Nach einer kurzen Pause des Schweigens fuhr sie fort.
„Deshalb komme sofort und werde sichtbar, oh du mächtiger Djehuti, und erscheine in dem magischen Dreieck außerhalb dieses Kreises.“
Die Temperatur sank schlagartig, verwandelte das Zelt in einen Eiskeller. Voller Panik erkannte Henri, wie sein Atem kleine weiße Wölkchen in der kalten Luft bildete.
Plötzlich brach Chloé in ein hysterisches Gelächter aus. Ihr Kopf wippte nach vorne und wieder zurück. Durch ihren Körper gingen merkwürdige Zuckungen, die kurz darauf dazu führten, dass sie sich versteifte, aufrecht sitzen blieb und keine weitere Bewegung mehr machte. Es schien, als wäre sie beim lebendigen Leib zu einer Eissäule gefroren. Ihre Augen waren unverändert geschlossen.
Genau in diesem Moment spürte Henri, dass eine weitere Person im Zelt anwesend war. Er konnte niemanden sehen, aber seine Instinkte bestätigten es.

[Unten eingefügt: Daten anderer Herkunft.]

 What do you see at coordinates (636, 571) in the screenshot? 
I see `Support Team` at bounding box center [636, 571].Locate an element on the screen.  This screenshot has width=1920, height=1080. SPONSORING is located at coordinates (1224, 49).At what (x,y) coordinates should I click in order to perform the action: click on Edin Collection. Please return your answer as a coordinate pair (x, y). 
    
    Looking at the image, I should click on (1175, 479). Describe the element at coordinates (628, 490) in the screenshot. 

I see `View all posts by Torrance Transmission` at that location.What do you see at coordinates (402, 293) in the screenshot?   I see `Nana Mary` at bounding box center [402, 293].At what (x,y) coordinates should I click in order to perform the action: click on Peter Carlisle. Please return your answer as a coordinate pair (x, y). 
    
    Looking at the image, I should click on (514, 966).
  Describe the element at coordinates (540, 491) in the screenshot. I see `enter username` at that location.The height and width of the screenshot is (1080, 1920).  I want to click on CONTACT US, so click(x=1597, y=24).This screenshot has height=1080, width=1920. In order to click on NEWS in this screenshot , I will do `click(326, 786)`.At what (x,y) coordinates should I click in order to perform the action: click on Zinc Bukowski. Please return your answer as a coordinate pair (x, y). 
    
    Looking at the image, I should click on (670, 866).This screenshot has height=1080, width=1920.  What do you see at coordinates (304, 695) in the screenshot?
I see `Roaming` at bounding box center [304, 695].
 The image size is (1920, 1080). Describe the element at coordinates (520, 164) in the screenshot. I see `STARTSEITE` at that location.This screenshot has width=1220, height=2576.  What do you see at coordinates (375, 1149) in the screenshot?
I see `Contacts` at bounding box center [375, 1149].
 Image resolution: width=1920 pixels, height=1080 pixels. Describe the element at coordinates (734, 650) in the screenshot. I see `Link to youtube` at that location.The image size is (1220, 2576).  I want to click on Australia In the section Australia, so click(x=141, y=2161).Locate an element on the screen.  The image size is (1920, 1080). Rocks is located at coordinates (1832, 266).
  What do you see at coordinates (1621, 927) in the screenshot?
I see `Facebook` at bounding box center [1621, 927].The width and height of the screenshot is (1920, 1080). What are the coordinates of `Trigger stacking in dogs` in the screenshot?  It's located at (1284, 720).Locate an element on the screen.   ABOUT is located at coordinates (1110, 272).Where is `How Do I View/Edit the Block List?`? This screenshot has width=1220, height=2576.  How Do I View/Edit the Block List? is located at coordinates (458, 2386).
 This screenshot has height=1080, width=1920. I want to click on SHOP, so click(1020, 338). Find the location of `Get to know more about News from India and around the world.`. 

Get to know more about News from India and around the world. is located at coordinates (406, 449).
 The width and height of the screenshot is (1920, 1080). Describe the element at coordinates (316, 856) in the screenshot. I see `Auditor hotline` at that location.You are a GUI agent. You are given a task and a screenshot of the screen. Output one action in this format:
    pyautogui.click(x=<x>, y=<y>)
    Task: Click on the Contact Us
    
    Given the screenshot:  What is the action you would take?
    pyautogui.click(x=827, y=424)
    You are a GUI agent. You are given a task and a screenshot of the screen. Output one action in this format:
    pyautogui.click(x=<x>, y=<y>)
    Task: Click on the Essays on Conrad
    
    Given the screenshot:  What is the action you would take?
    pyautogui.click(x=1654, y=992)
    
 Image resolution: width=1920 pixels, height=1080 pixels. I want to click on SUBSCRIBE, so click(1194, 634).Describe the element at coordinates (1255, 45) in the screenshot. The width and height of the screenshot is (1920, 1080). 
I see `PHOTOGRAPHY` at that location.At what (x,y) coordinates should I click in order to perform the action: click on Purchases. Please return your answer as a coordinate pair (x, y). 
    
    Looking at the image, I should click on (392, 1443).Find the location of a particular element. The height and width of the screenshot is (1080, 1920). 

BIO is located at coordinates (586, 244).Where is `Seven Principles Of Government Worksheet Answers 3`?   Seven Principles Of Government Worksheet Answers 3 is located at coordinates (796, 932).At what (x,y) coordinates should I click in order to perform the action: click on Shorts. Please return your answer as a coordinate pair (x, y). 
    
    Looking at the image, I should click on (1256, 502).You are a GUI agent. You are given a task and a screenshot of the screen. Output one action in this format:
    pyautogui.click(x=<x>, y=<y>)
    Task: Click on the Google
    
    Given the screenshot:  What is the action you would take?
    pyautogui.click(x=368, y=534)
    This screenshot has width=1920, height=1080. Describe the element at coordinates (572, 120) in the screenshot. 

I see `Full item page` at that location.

Langsam drehte er seinen Kopf, eigentlich wollte er es nicht, aber seine Muskeln wurden wie unter einem unsichtbaren Druck selbstständig bewegt. Neben sich auf dem Boden befand sich eine weiße Masse. Es sah aus wie ein hoher Haufen sich bewegender Bettdecken.
Dann bäumte sich der weiße Berg auf und nahm eine grässliche Gestalt an. Zuerst bildete sich ein scheußlicher grüner Kopf mit spitzen Hörnern. Aus der raubtierartigen Schnauze zuckte eine lange schwarze, schuppige Zunge hervor. Das Wesen stieß einen Laut aus, wie ein Tier in Todesqual. Es hob seine klauenartige Hand, holte aus und schlug nur Millimeter vor dem Gesicht von Henri durch die Luft. Dabei erwischte er Chloé, die getroffen vom Stuhl flog und auf den Boden prallte.